Stored data entries
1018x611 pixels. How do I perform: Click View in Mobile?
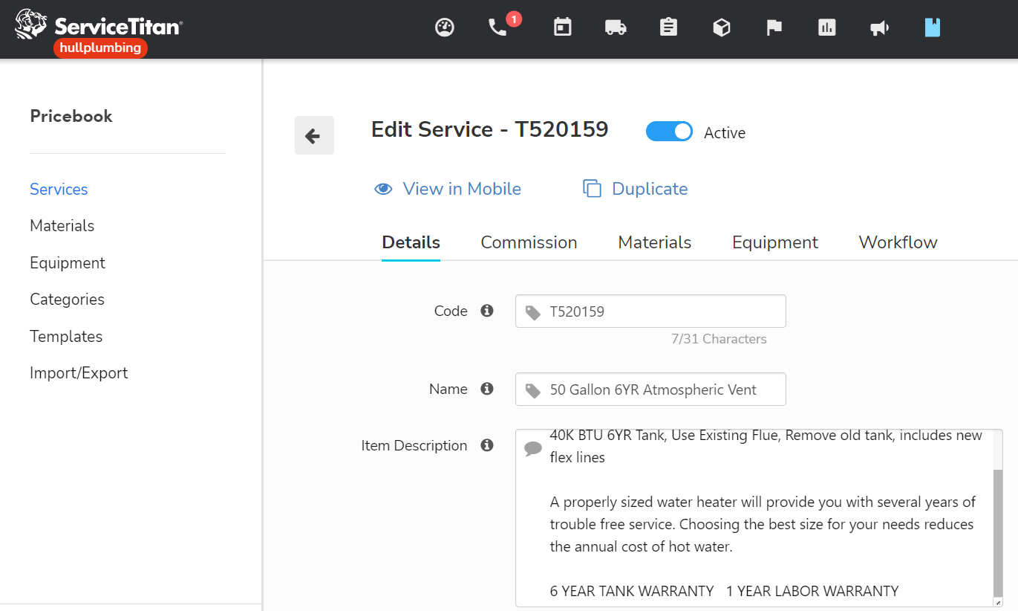tap(448, 189)
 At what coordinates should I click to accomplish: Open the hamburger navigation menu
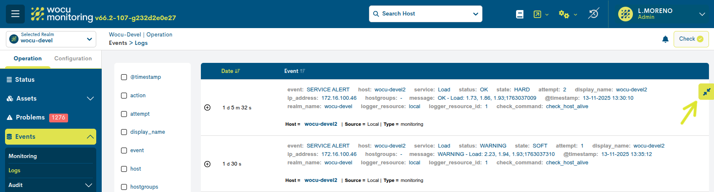(x=15, y=14)
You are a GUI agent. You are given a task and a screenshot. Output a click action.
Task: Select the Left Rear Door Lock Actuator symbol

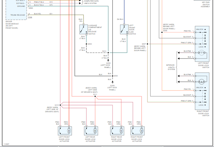pyautogui.click(x=91, y=131)
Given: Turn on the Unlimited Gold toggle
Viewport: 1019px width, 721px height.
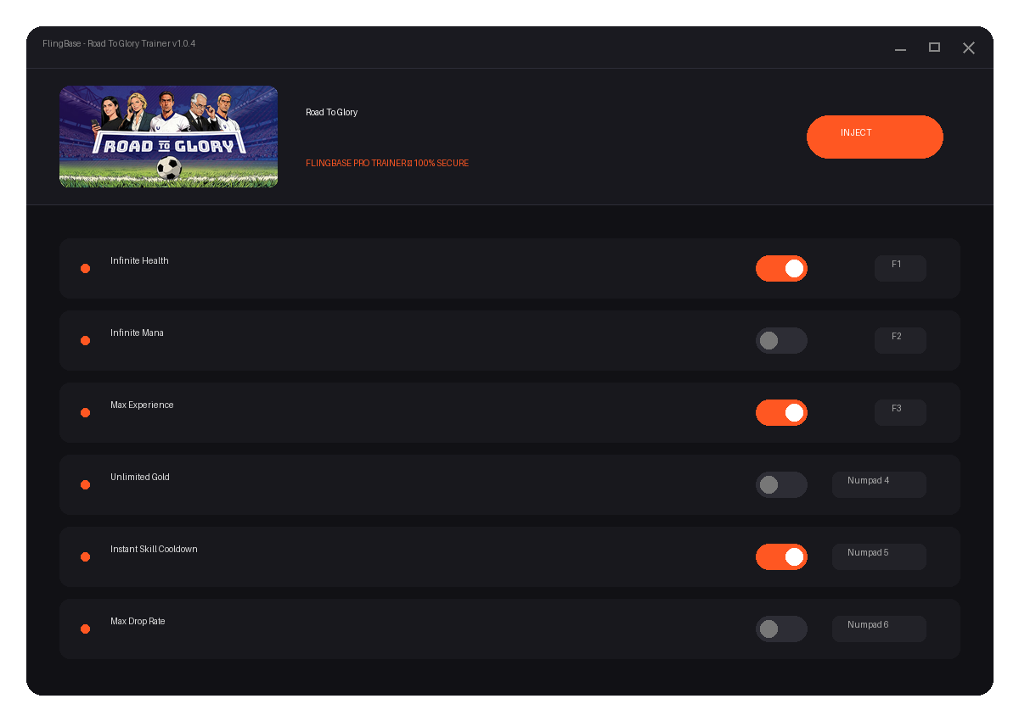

* HOW TO COMPLETE THIS TASK *
Nothing but the lines from the one holding "You are a GUI" through the final line of the entries should be retyped, exactly as they stand and without pictures.

* YOUR SOLUTION *
You are a GUI agent. You are given a task and a screenshot. Output a click action.
Task: Select the Left Rear Door Lock Actuator symbol

pyautogui.click(x=91, y=131)
Given: Turn on the Unlimited Gold toggle
Viewport: 1019px width, 721px height.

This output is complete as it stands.